[ENTRIES PROVIDED]

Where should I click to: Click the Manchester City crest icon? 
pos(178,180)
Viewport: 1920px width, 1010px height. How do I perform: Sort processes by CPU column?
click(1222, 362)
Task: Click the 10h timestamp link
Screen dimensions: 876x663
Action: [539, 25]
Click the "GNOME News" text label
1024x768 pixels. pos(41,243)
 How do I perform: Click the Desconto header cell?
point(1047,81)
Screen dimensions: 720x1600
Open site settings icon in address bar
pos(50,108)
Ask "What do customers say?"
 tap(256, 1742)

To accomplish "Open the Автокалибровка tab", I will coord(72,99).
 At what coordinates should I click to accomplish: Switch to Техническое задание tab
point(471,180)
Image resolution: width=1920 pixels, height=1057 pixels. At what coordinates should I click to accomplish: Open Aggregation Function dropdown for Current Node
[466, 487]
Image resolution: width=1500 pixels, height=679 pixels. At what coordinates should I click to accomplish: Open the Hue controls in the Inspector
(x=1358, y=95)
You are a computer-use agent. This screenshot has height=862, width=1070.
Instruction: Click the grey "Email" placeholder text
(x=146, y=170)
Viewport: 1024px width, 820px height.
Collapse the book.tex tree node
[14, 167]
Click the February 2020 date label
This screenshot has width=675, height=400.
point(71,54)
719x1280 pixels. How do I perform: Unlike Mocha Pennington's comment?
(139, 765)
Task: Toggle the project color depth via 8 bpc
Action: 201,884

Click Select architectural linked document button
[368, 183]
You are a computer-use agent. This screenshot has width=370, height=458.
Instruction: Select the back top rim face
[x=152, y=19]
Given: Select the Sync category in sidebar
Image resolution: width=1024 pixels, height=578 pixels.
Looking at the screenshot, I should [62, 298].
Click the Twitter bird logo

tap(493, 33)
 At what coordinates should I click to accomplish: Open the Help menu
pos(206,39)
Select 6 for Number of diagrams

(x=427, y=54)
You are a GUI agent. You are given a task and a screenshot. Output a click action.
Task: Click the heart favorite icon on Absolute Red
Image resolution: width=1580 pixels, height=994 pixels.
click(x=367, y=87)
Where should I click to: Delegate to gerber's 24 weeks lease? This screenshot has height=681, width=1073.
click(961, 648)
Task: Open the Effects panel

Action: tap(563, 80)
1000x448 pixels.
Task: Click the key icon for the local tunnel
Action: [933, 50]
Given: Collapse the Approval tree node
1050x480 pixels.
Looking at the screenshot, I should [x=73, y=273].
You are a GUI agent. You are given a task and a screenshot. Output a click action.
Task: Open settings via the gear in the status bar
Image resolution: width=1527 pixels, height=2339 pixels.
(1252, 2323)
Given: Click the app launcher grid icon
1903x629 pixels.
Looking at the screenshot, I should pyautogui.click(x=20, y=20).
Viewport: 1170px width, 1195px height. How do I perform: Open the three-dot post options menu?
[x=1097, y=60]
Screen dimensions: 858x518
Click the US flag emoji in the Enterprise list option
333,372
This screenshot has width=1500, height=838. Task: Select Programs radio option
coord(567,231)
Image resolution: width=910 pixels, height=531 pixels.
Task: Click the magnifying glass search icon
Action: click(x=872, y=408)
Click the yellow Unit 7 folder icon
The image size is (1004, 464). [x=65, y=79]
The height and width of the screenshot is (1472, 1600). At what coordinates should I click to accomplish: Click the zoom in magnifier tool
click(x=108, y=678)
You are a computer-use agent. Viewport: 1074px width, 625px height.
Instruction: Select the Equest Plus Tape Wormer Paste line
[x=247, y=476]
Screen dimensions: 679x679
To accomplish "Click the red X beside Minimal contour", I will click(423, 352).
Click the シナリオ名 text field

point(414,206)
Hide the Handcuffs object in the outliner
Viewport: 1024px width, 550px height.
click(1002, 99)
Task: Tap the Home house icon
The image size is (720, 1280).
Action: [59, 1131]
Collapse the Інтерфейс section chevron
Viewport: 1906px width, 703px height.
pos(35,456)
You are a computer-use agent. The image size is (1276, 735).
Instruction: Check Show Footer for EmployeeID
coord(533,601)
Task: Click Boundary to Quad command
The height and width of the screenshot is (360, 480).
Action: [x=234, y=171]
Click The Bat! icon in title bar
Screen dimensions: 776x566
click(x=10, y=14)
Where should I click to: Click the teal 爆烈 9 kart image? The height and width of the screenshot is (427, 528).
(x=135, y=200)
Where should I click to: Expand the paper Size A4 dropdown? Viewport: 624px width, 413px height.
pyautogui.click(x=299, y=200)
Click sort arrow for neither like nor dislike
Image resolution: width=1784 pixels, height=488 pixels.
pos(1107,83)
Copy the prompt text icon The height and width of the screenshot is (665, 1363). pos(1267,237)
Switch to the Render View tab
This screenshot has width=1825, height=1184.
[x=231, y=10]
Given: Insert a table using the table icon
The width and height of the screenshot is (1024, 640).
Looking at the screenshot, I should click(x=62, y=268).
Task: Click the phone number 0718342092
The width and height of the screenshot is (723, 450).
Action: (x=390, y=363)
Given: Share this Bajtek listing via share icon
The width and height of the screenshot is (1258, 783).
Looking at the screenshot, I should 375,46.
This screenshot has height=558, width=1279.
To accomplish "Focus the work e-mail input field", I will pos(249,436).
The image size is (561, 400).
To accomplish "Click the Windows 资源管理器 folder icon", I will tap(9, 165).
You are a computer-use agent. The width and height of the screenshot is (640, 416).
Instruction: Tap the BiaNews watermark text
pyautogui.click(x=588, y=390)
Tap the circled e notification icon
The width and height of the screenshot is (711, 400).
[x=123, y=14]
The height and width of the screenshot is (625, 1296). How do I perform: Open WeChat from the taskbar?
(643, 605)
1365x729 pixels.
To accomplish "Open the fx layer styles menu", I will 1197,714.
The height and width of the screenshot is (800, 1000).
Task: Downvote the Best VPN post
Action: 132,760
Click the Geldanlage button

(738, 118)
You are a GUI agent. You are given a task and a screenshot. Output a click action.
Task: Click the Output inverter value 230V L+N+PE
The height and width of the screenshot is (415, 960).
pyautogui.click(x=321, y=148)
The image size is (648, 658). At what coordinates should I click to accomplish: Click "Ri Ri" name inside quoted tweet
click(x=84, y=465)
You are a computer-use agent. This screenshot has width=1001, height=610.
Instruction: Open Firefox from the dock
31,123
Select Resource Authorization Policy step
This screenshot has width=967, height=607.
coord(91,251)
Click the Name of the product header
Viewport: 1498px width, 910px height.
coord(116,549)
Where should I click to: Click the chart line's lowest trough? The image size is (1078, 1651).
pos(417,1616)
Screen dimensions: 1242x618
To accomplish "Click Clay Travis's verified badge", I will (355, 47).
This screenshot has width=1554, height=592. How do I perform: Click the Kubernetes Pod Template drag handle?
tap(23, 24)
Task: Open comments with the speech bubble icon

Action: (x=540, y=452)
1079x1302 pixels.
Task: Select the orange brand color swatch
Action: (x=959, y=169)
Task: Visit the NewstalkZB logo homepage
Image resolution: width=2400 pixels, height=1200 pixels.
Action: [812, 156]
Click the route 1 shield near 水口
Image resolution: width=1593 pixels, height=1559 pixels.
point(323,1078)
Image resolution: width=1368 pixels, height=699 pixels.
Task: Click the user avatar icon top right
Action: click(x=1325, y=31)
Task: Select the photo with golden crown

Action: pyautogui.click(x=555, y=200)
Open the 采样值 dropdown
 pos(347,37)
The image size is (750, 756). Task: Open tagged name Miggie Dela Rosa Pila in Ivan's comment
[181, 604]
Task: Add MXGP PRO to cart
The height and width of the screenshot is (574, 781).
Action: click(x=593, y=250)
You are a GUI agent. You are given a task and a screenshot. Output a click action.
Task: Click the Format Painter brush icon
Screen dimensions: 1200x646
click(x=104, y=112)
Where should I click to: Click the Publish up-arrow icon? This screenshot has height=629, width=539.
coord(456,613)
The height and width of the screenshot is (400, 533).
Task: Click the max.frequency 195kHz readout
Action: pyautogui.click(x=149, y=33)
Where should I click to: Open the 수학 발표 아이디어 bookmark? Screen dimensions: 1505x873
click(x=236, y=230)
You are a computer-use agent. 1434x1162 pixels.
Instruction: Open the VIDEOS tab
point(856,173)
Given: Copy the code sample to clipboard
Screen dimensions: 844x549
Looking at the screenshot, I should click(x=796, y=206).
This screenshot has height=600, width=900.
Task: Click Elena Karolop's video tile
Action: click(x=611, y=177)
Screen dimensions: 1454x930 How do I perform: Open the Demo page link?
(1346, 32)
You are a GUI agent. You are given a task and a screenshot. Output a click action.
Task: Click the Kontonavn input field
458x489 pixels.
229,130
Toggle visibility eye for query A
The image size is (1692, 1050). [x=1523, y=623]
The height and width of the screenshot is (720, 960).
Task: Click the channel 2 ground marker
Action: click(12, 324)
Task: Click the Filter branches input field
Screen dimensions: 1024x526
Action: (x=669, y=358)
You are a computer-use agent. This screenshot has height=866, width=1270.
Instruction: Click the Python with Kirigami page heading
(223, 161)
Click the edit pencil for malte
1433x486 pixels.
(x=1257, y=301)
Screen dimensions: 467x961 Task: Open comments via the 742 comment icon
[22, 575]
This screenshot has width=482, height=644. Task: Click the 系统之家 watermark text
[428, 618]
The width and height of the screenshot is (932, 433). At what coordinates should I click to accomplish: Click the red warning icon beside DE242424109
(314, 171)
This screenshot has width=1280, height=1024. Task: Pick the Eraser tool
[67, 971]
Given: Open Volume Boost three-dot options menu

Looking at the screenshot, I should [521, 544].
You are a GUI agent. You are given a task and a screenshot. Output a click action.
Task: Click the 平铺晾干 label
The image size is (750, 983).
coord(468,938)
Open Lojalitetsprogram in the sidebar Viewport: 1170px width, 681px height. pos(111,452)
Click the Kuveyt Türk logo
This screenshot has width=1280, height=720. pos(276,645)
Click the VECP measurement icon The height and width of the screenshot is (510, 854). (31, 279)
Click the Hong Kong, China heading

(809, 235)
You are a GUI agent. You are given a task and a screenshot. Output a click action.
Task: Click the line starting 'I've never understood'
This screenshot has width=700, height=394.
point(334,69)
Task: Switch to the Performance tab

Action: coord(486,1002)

[/ENTRIES PROVIDED]

*EXERCISE REQUIREMENTS*.
Repeat only the lines from the one holding "Screen dimensions: 467x961" through the last line of the data.

*YOUR RESPONSE*.
Screen dimensions: 467x961 Task: Open comments via the 742 comment icon
[22, 575]
This screenshot has width=482, height=644. Task: Click the 系统之家 watermark text
[428, 618]
The width and height of the screenshot is (932, 433). At what coordinates should I click to accomplish: Click the red warning icon beside DE242424109
(314, 171)
This screenshot has width=1280, height=1024. Task: Pick the Eraser tool
[67, 971]
Given: Open Volume Boost three-dot options menu

Looking at the screenshot, I should [521, 544].
You are a GUI agent. You are given a task and a screenshot. Output a click action.
Task: Click the 平铺晾干 label
The image size is (750, 983).
coord(468,938)
Open Lojalitetsprogram in the sidebar Viewport: 1170px width, 681px height. pos(111,452)
Click the Kuveyt Türk logo
This screenshot has width=1280, height=720. pos(276,645)
Click the VECP measurement icon The height and width of the screenshot is (510, 854). (31, 279)
Click the Hong Kong, China heading

(809, 235)
You are a GUI agent. You are given a task and a screenshot. Output a click action.
Task: Click the line starting 'I've never understood'
This screenshot has width=700, height=394.
point(334,69)
Task: Switch to the Performance tab

Action: coord(486,1002)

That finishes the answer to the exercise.